For proof, listen to Radwa Abdallah, a university student who, sitting in a McDonalds in Cairo, told a Wall Street Journal reporter that when she heard about the carnage at the World Trade Center and the Pentagon, “Everyone celebrated. People honked in the streets, cheering that finally America got what it truly deserved.”

Those post-Sept. 11 sentiments echo ones heard in dozens of conversations in Egypt and Pakistan earlier this year. The U.S. didnt help Muslims in the Balkans — it actually let the Serbs continue the slaughter. The U.S. fought the Gulf War solely to protect its oil, strengthen its foothold in the region and further oppress Islam. And of course, the U.S., by supporting Israel, has an ocean of Muslim blood on its hands. (Never mind that American pressure led Israel to make an unprecedented peace offer to the Palestinians, even putting the future of Jerusalem on the table — an offer Yasser Arafat spurned.)
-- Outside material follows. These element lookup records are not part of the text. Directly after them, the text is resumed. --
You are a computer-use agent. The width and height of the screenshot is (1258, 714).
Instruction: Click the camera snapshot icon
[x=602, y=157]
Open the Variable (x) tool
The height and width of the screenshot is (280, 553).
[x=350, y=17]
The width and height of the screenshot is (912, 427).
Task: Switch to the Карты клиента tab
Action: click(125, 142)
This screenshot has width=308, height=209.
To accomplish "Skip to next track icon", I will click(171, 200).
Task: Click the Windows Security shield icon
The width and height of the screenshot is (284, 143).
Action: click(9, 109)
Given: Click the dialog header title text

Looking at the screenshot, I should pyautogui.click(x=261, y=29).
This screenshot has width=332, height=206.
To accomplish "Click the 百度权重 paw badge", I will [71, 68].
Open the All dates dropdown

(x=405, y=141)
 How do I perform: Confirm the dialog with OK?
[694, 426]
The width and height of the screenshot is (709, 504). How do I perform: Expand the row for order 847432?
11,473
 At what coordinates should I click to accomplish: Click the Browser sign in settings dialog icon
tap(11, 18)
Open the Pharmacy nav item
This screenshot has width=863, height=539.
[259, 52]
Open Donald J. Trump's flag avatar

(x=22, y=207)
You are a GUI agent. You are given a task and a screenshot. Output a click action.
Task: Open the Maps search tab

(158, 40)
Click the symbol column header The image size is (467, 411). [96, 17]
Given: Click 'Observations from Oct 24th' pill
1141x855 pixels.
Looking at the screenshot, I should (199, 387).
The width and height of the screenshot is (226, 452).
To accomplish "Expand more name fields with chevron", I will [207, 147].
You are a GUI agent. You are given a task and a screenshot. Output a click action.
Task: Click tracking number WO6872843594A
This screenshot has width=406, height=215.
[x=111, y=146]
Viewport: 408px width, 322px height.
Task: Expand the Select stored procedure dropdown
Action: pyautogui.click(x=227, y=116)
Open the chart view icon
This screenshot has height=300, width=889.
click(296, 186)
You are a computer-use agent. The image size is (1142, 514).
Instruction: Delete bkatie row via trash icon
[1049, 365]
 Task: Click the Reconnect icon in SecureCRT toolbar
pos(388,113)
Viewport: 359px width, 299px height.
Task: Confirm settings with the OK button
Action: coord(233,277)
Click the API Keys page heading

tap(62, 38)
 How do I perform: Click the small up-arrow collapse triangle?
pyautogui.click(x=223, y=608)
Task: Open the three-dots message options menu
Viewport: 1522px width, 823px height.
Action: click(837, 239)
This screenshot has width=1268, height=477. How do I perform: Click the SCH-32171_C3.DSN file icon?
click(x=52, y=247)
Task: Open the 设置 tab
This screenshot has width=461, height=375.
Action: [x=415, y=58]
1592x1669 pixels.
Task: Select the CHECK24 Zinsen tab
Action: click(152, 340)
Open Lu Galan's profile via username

The West and the Islamic world coexist on the same planet but inhabit different universes. This is not just America and its allies stumbling on the public relations front. Rather, it is the harvest of decades in which the press in Islamic countries spent less ink on the news than on spinning a world view in which the U.S. and Israel conspire to undo Muslims the world over. How else to explain Ahmad Ragab, in the Egyptian government-backed daily Al-Akhbar, equating Sept. 11 with the then-impending U.S. strikes on Afghanistan: “The U.S. and terrorism suffuse a foul atmosphere throughout the world. The smiles have disappeared from the faces of the peoples, who wait, across the world, for the disaster that either terrorists or the U.S. will visit upon them. The U.S. has become like the terrorists.”

Or commentator Ali Al-Sayyed of the government-owned Al-Ahram Al-Arabi weekly, who wrote, “For many long years, America made many peoples in the world cry. It was always [America] that carried out the acts; now, acts are being carried out [against] it. A cook who concocts poison must one day also taste that poison!”

The anti-Americanism spewed from publications like these isnt without purpose. By allowing the press to fulminate about an external enemy, undemocratic, often repressive regimes deflect criticism from themselves. Arab journalists know that attacking a minister for corruption or a regime for stifling dissent will land them out of job — or worse. But by focusing on a demon beyond their borders, they create a shared narrative and aggrieved solidarity.

At meeting after meeting, American Presidents and Secretaries of State would raise the issue of anti-American and anti-Semitic material in the Islamic worlds press. But they seldom made heavy weather about this kind of garbage, standing dutifully by while their visitors spoke disingenuously about their countrys free press. The understanding was that these moderate regimes would deliver on Americas top concerns, support for the Middle East peace process and regional security. In the end, it was a doomed bargain. Moderate Arab regimes — Jordan excepted — did little to support the peace, and some, like Egypt, even undermined it at times. All the West has to show for its efforts is a world of hatred.

Yes, America and its friends need to push leaders in the Islamic world to rein in their press. Western diplomats and political leaders need to give more interviews and insist that their words not be twisted. But no one should believe change will come quickly. It will take years of demolition to grind down the mountain of mass-produced hatred that years built.